Developers and power plant owners plan for 39.7 GW of new electricity generating capacity to start commercial operation in 2021. Solar will account for the largest share of new capacity at 39 percent, followed by wind at 31 percent.
Addition utility-scale solar capacity is to set a new record by adding 15.4 GW of capacity to the grid in 2021. This new capacity will surpass last year’s nearly 12 GW increase, based on reported additions through October (6.0 GW) and scheduled additions for the last two months of 2020 (5.7 GW). More than half of the new utility-scale solar photovoltaic capacity is planned for four states: Texas (28 percent), Nevada (9 percent), California (9 percent), and North Carolina (7 percent). EIA’s Short-Term Energy Outlook forecasts an additional 4.1 GW of small-scale solar PV capacity to enter service by the end of 2021.
EIA expects the capacity of utility-scale battery storage to more than quadruple; 4.3 GW of battery power capacity additions are slated to come online by the end of 2021. The rapid growth of renewables, such as wind and solar, is a major driver in the expansion of battery capacity because battery storage systems are increasingly paired with renewables.
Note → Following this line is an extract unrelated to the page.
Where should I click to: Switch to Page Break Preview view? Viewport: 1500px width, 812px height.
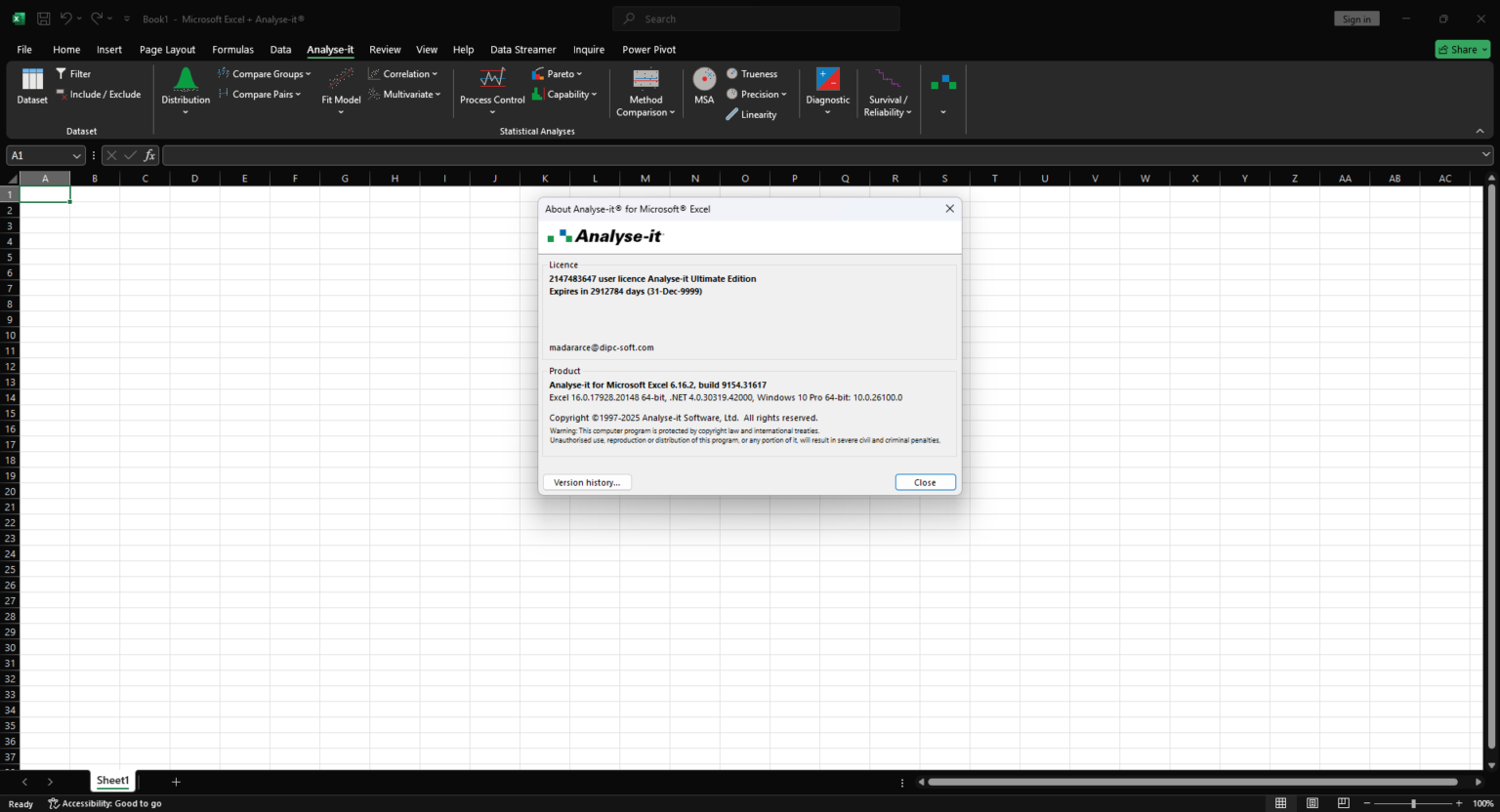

The world's largest solar-powered battery (409 MW) is under construction at Manatee Solar Energy Center in Florida; the battery is scheduled to be operational by late 2021.
About 3 percent of the new capacity in 2021 will come from the new nuclear reactor at the Vogtle power plant in Georgia. On the other hand, 9.1 GW of electric generating capacity is scheduled to retire in 2021. Nuclear generating capacity will account for the largest share of total capacity retirements (56 percent), followed by coal (30 percent).
Total consumption of electricity in the United States will increase by 1.5 percent in 2021 after falling by 4.0 percent in 2020. The pandemic significantly affected electricity consumption in the commercial and industrial sectors in 2020. EIA estimates retail sales of electricity to the two sectors fell by 6.0 percent and 7.9 percent, respectively. EIA expects commercial electricity use in 2021 to rise by 0.9 percent and industrial electricity use to rise by 1.2 percent. According to the agency, »social distancing guidelines have caused people to spend more time at home, resulting in increased residential electricity use.« In 2020, retail sales of electricity to the residential sector were 1.3 percent higher despite a mild winter earlier in the year. EIA expects residential electricity use will rise by 2.4 percent in 2021 as colder winter weather leads to more heating demand. Total forecast electricity consumption in 2022 will rise by 1.7 percent.